We now solve the two-stage stochastic optimization model that accounts for the fluctuations of solar and wind power from their forecasts, using the 100 generated scenarios. In this case, the recourse actions are still needed, but we assume fixed uniform participation factors equal to \(0.1\) for all the ten conventional generators in \(\in \mathcal{G}^{\text{coal}} \cup \mathcal{G}^{\text{gas}}\).

```
m = OPF_participationfactors(
network,
imbalances,
totalimbalances,
abstotalimbalances,
uniformparticipationfactors=True,
)
print(
"The optimal production levels for the conventional generators are",
get_optimal_production_levels(m),
)
q = [i[1] for i in m.get_data("{i in CG} alpha[i]")]
print(
"The participation factors for the conventional generators are",
[np.round(i, 2) for i in q],
)
firststagecost = get_firststagecost(m)
averagerecoursecost = get_averagerecoursecost(m, nodes_df, T, abstotalimbalances)
print(f"\nFirst-stage energy production cost = {firststagecost:.2f}")
print(
f"Average energy production cost due to recourse actions = {averagerecoursecost:.2f}"
)
print(f"Total cost = {m.obj['obj'].value():.2f}")
```

```
The optimal production levels for the conventional generators are [127.0, 205.65, 213.57, 349.62, 27.39, 27.39, 276.66, 323.04, 27.39, 27.39]
The participation factors for the conventional generators are [0.1, 0.1, 0.1, 0.1, 0.1, 0.1, 0.1, 0.1, 0.1, 0.1]
First-stage energy production cost = 41719.19
Average energy production cost due to recourse actions = 5354.25
Total cost = 47073.44
```

We see that the total average production cost is slightly higher than in the first “perfect forecast” nominal scenario, but the benefit of this newly obtained solution is that we are sure that in all scenarios we have a feasible power flow dispatch.

We argue that using this solution should be preferable: even if the ‘nominal’ solution had a slightly lower average production cost, we need to factor in how costly will it be for the network operator when the solution becomes infeasible. Having an infeasible network configuration means there is a risk of cascading failures and/or blackout, which besides possibly damaging the infrastructure is dramatically more expensive from a financial and societal perspective, and having a 13% chance of this happening is just unaffordable.

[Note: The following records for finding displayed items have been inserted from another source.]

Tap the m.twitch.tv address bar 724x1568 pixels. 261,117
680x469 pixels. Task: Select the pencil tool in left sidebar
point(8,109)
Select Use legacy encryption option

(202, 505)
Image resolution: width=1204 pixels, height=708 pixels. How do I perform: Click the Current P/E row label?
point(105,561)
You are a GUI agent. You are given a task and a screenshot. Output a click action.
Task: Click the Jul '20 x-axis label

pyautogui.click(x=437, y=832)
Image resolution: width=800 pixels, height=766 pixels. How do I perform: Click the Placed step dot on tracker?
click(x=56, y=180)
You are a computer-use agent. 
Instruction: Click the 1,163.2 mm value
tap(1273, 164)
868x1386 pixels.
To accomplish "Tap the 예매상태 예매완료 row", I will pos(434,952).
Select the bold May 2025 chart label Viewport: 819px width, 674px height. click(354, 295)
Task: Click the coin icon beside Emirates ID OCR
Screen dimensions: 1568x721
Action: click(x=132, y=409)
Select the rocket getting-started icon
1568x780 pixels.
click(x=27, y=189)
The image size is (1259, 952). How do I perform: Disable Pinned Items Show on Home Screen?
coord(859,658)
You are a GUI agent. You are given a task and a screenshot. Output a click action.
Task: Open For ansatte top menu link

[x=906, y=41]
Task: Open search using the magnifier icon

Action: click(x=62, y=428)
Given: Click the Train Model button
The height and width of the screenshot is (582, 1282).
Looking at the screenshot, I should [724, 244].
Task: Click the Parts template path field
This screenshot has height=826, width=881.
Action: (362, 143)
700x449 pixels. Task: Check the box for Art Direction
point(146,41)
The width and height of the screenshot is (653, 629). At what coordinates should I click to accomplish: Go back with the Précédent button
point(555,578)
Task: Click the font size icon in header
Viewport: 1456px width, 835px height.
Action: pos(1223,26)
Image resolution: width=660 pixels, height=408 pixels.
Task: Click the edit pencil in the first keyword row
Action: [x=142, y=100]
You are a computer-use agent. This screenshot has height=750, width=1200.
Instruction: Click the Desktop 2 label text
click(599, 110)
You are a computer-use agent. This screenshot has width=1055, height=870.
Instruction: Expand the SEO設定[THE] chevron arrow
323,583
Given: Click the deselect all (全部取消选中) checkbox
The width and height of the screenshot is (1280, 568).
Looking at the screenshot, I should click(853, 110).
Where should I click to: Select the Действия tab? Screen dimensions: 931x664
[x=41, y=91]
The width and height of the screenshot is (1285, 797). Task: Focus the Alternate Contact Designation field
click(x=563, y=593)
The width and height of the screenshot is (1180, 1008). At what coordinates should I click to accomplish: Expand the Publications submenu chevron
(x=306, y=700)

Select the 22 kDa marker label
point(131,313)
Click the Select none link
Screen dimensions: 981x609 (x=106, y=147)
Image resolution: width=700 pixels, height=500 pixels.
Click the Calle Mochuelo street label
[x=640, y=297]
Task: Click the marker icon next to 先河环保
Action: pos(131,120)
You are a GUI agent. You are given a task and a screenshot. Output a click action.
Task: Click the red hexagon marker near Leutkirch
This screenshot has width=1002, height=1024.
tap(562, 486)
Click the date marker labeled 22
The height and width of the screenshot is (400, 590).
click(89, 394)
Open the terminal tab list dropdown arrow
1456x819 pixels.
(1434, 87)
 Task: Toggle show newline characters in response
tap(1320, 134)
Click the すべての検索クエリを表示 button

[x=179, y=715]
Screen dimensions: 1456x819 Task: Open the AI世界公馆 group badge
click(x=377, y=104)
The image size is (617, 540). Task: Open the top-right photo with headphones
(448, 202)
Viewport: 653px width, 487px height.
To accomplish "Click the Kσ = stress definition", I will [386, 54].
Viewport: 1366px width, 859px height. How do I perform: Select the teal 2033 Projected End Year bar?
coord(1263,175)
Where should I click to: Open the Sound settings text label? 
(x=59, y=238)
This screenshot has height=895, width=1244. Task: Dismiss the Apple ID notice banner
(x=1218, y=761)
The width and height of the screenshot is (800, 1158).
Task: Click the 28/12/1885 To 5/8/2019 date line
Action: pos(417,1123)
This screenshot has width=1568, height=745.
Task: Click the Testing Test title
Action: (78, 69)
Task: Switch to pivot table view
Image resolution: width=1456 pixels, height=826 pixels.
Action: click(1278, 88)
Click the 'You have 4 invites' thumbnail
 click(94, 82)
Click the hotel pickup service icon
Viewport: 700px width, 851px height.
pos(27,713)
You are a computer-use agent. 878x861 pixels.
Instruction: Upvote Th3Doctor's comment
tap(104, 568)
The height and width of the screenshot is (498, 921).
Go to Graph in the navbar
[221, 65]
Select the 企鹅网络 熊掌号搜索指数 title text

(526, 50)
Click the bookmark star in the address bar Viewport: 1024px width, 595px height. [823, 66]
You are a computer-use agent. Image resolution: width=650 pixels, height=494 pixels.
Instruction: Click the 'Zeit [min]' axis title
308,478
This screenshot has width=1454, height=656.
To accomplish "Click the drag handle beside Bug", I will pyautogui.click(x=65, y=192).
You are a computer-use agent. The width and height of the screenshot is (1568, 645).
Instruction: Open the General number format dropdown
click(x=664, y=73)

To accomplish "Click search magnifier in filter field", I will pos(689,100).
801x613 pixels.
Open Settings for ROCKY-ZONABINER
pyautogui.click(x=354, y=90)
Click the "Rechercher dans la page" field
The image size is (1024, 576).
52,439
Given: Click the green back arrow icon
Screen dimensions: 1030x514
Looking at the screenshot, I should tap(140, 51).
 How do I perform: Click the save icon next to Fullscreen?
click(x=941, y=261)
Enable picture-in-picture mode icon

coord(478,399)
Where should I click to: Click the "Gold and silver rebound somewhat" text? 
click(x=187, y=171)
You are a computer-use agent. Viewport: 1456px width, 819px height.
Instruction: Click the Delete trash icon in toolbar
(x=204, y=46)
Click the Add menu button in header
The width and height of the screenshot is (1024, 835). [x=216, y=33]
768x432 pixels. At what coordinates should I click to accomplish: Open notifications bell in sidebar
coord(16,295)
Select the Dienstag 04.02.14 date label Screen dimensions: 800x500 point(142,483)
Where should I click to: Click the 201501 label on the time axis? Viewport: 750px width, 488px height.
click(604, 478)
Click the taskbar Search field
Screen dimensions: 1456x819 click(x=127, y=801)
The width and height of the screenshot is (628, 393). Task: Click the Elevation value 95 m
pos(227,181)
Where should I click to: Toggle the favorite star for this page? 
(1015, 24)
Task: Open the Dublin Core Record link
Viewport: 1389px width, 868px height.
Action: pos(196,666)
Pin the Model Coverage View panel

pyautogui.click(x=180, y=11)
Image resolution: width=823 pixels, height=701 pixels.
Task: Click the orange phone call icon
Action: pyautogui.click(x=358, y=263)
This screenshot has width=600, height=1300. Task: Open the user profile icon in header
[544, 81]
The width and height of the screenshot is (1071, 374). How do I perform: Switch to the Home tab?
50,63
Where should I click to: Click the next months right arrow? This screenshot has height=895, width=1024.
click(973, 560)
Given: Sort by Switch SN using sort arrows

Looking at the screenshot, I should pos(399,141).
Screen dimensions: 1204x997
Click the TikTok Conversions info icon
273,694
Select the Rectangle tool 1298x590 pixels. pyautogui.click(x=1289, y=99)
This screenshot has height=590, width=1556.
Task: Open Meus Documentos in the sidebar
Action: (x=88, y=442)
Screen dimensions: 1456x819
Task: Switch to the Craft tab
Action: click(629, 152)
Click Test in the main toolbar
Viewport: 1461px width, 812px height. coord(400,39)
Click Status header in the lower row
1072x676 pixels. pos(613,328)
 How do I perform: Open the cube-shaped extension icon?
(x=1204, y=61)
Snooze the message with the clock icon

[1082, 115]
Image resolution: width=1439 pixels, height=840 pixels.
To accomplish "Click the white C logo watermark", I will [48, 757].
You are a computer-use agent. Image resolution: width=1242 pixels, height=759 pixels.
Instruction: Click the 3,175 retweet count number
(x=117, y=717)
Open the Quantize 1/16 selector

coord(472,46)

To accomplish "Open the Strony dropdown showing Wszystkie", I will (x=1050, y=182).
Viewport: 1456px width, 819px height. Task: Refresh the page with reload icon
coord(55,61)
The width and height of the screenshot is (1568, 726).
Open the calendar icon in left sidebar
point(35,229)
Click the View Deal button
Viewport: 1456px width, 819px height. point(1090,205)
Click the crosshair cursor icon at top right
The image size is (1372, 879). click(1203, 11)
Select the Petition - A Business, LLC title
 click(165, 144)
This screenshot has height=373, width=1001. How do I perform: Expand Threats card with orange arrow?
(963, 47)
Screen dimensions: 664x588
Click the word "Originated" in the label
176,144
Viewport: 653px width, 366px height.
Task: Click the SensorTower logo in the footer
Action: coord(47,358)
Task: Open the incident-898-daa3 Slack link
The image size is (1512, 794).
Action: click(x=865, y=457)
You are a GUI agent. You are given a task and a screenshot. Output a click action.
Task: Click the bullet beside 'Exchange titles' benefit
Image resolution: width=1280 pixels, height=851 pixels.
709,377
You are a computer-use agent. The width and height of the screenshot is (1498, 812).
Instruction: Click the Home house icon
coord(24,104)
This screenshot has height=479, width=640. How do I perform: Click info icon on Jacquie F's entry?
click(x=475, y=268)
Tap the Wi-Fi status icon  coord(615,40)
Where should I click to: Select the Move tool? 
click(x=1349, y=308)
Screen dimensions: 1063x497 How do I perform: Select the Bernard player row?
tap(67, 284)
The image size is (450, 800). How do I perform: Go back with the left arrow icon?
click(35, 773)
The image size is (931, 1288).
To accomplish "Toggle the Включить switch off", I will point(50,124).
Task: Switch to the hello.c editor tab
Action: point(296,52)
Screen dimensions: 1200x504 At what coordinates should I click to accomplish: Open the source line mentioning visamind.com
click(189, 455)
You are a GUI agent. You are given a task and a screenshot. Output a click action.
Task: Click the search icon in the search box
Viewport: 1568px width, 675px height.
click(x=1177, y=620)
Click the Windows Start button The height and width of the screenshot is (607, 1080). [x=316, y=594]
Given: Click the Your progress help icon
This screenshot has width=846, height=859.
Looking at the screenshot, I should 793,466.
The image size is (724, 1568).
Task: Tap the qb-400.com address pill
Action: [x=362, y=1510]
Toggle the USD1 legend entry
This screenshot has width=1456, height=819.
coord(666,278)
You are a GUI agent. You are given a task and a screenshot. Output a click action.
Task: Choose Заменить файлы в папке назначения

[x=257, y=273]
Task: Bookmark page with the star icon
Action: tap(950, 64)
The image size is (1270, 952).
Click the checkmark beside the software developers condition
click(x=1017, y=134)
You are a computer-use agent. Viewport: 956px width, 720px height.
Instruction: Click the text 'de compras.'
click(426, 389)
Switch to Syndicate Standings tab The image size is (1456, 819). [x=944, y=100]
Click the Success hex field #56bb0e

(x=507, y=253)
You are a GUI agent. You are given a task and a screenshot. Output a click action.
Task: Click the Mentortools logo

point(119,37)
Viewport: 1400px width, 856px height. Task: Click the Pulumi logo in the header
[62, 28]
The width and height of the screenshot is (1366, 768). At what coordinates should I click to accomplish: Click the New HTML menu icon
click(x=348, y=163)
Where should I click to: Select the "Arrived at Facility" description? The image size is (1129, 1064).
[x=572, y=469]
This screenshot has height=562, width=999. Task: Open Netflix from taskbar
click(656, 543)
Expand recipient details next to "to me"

Next, we also optimize the participation factors \(\alpha_i\)’s jointly with the initial power levels, to see if we can achieve a reduction in the average total cost. We can do this using the same function as before but changing the argument `uniformparticipationfactors`

to `False`

.

```
m = OPF_participationfactors(
network,
imbalances,
totalimbalances,
abstotalimbalances,
uniformparticipationfactors=False,
)
print(
"The optimal production levels for the conventional generators are",
get_optimal_production_levels(m),
)
print(
"The optimal participation factors for the conventional generators are",
get_participation_factors(m),
)
firststagecost = get_firststagecost(m)
averagerecoursecost = get_averagerecoursecost(m, nodes_df, T, abstotalimbalances)
print(f"\nFirst-stage energy production cost = {firststagecost:.2f}")
print(
f"Average energy production cost due to recourse actions = {averagerecoursecost:.2f}"
)
print(f"Total cost = {m.obj['obj'].value():.2f}")
```

```
The optimal production levels for the conventional generators are [134.75, 227.38, 235.31, 371.35, 0, 0, 298.39, 281.66, 0, 56.24]
The optimal participation factors for the conventional generators are [0.06, 0, -0.0, -0.0, 0, 0, 0, 0.73, 0, 0.21]
First-stage energy production cost = 40446.13
Average energy production cost due to recourse actions = 5969.05
Total cost = 46415.18
```

This energy dispatch is about 1.4% cheaper than the solution with uniform participation factors. It might seem like a small difference but in view of the high volumes of energy produced and consumed, say at the national level, this makes a huge difference.